A state's elder abuse law can create an independent cause of action, in addition to encouraging lawyers to file a lawsuit under existing law, which can provide improved resources, such as attorney fees. A starting point for understanding financial exploitation is to review the elder abuse or adult abuse statutes in your state. The financial elder abuse and fraud cases that are developing in court right now around Marvel Comics icon Stan Lee can be traced back to state laws enacted many years ago, such as the California Elder Abuse Act, designed to protect people 65 and older. Neglect, as defined in the Elder Abuse Act, includes failure to “exercise” degree of care that would be exercised by a reasonable person in a similar position.

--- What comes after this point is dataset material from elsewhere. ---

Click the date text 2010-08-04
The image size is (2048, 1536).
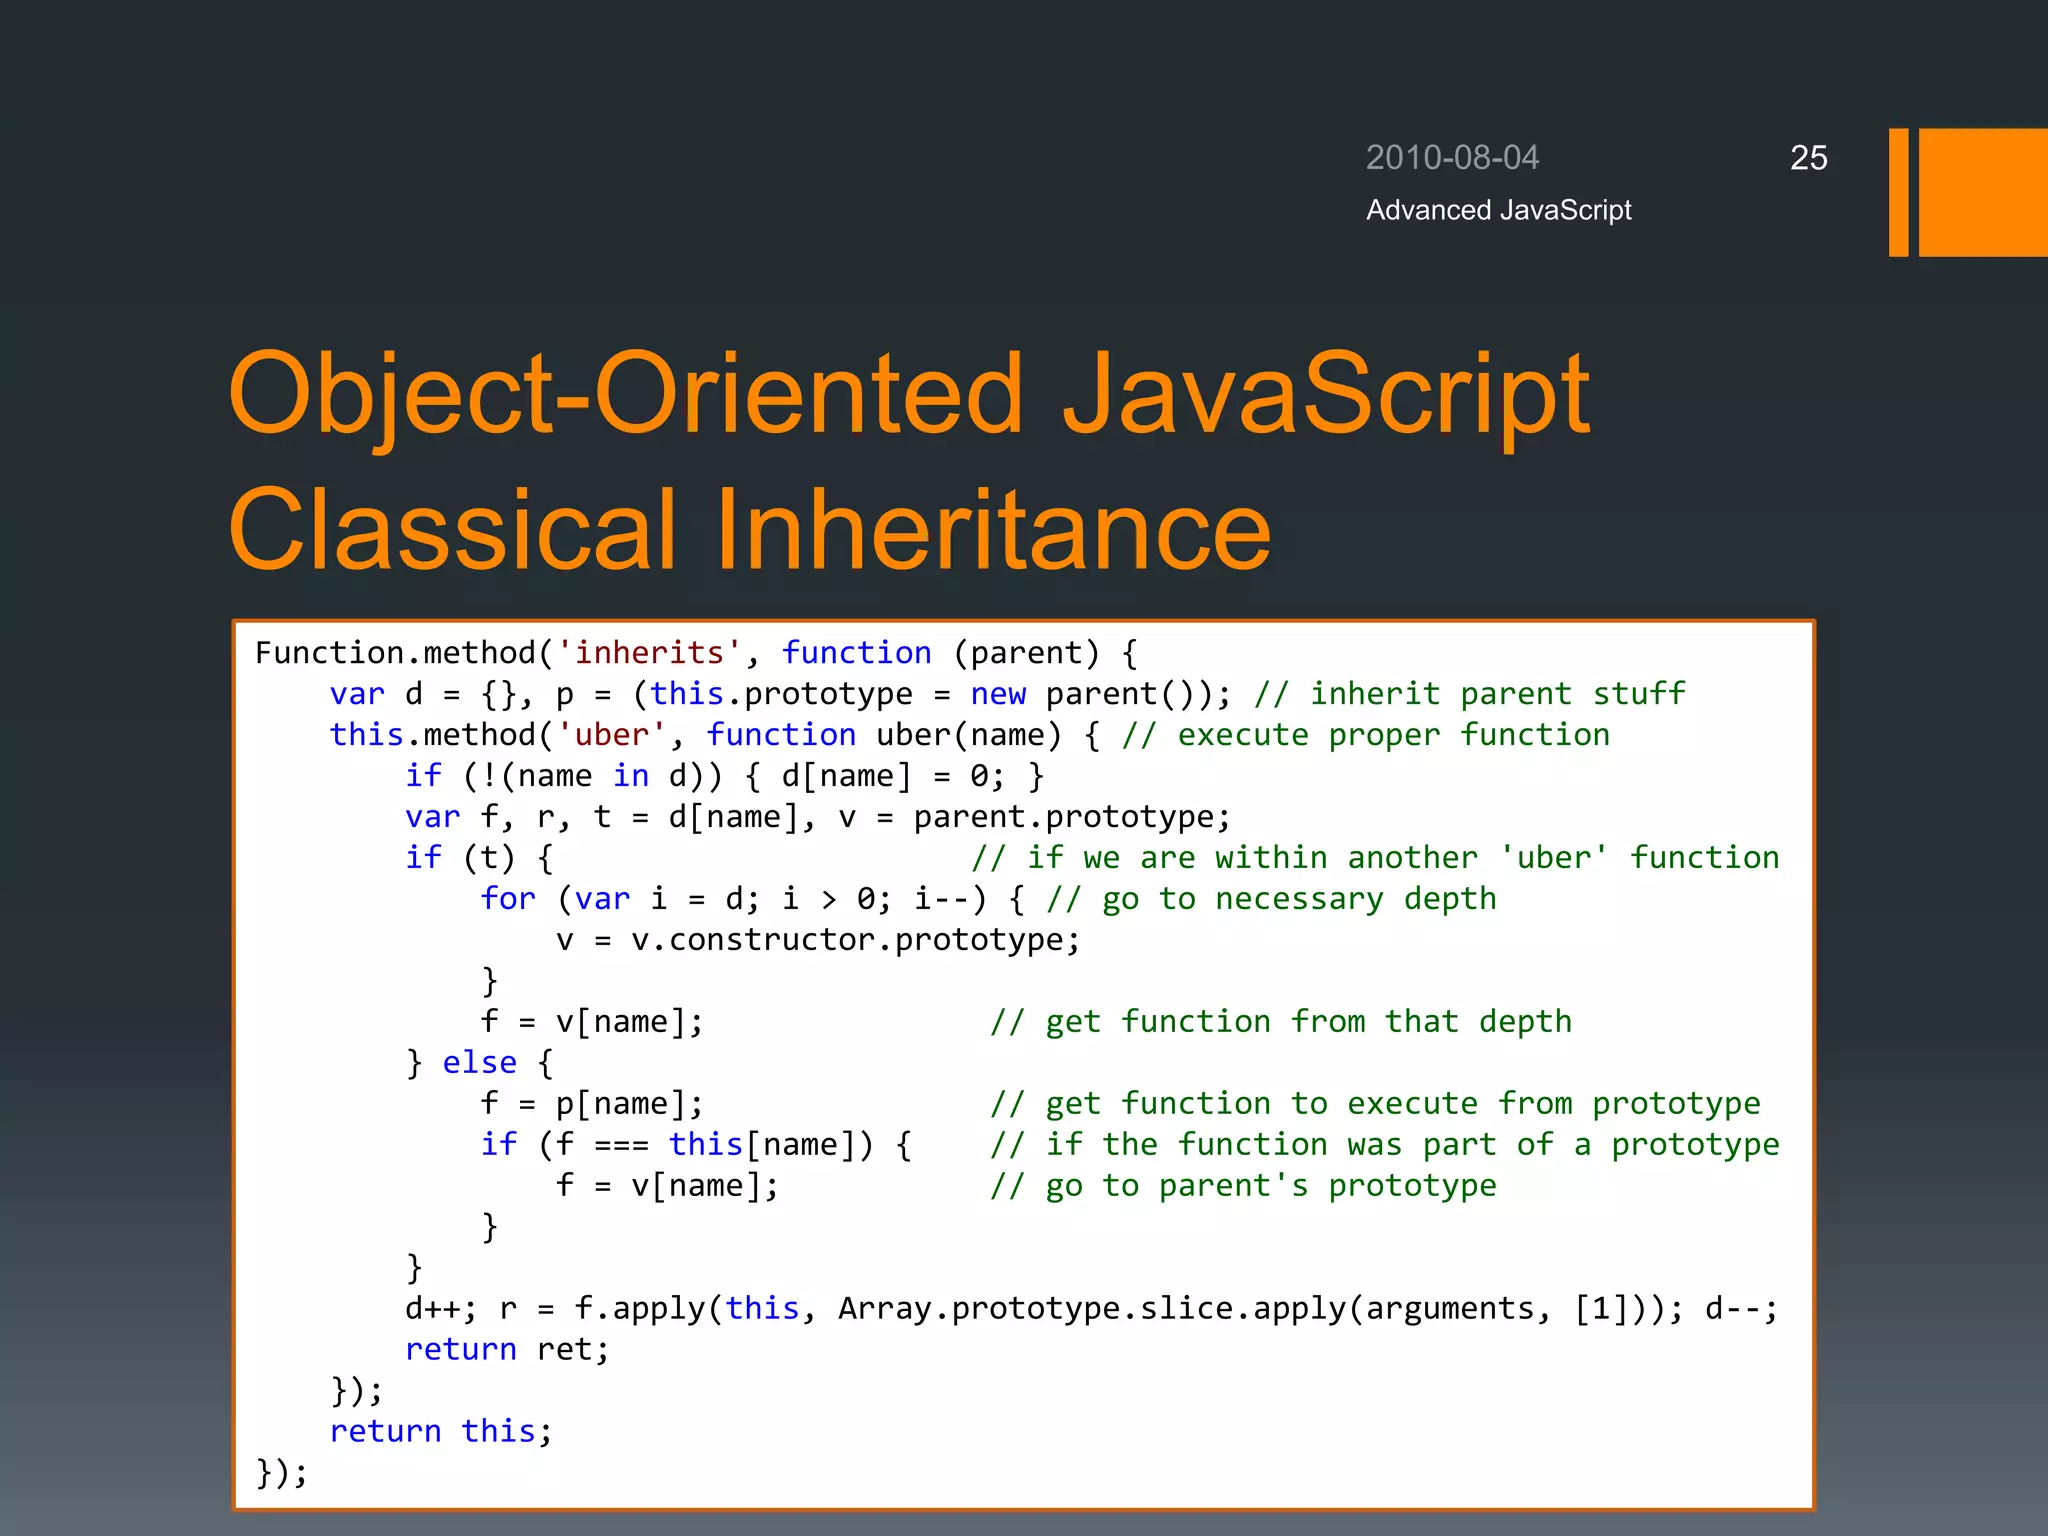[x=1452, y=158]
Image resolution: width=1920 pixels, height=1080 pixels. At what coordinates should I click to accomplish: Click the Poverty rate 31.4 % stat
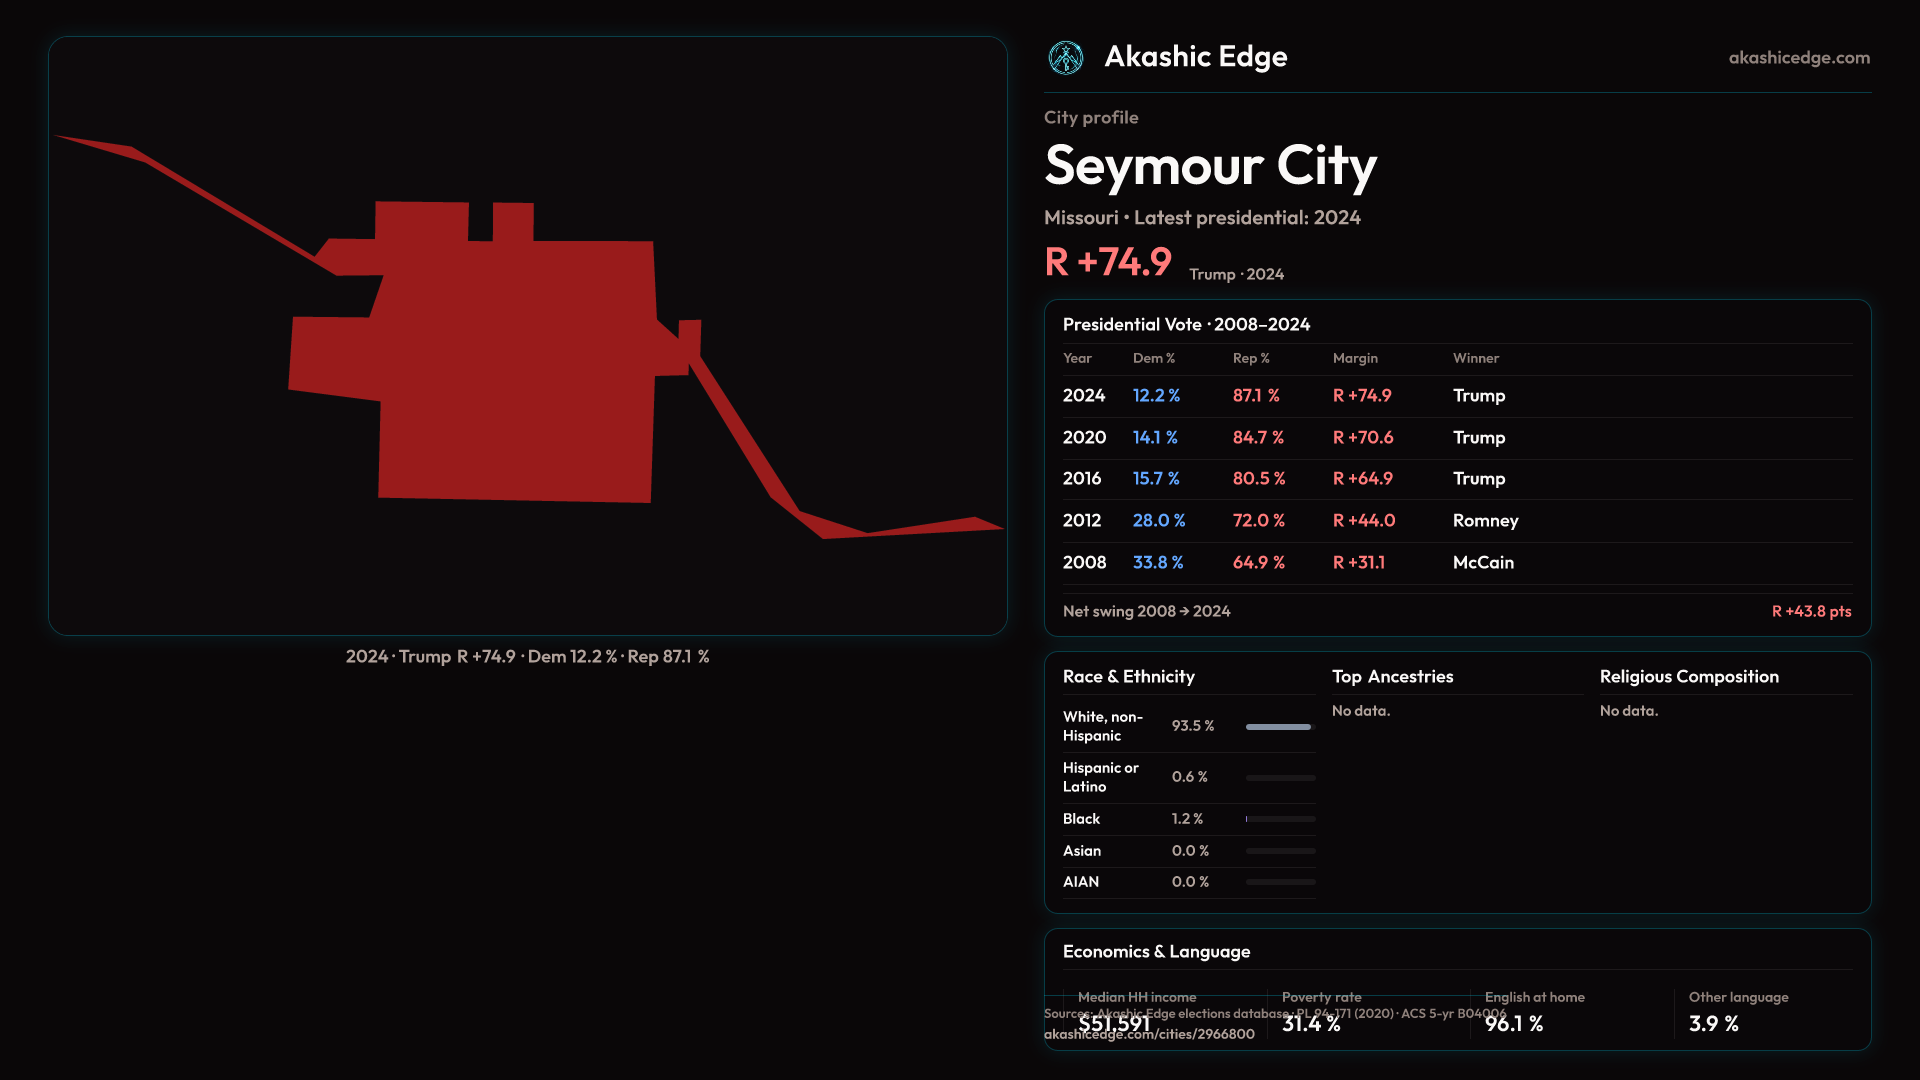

Here are 11 tips about the California Elder Abuse Act for professionals who may find elder financial abuse the most common and fastest growing form of elder abuse. For the first three years, after some colleagues and a friend's parents suffered nursing home neglect and elder abuse, he continued his education to begin practicing elder law and nursing home abuse law. In addition, elder abuse attorneys' fees and costs may also be subject to tripling under this statute, considering that the statute allows for the tripling of any “remedy whose purpose or effect is to punish or deter.” Interestingly, in cases of physical abuse, an elder can recover attorneys' fees and costs only if the physical abuse is proven with clear and convincing evidence. Code § 15657.7 provides that a claim for damages for financial abuse of elders must be commenced within four years after “the plaintiff discovers or, through the exercise of reasonable diligence, should have discovered, the facts that constitute financial elder abuse.
A lawyer cannot, and should not, file an elder abuse lawsuit under the Act simply because apparently negligent conduct involved an elderly person. Sixth, neither the competence nor the sophistication of the victim determines who can file a lawsuit for financial abuse of elders. What the bank and broker would have learned if the doctor had been forced to file a lawsuit is that victim-blaming is not a defense to an elder financial abuse lawsuit. The elder may believe that telling the whole story can cause a family member to limit the elder's independence and, worse, initiate guardianship proceedings.
To obtain improved remedies under the Elder Abuse Act from an employer for the acts of one or more employees, the plaintiff must allege and prove facts that allow punitive damages to be imposed against an employer pursuant to section 3294, subdivision (b) of the Civil Code. If an abused elder prevails by a preponderance of evidence in a financial abuse case by obtaining positive net monetary compensation under the law, he will be allowed to recover “reasonable attorney's fees and costs.” Failure to act by a professional who should have disclosed wrongful conduct can support an elder financial abuse lawsuit, such as when a lawyer engaged in self-management, or when an accountant prepared tax returns for both the victim and the abuser, but did nothing to alert the victim that she was treated unfairly.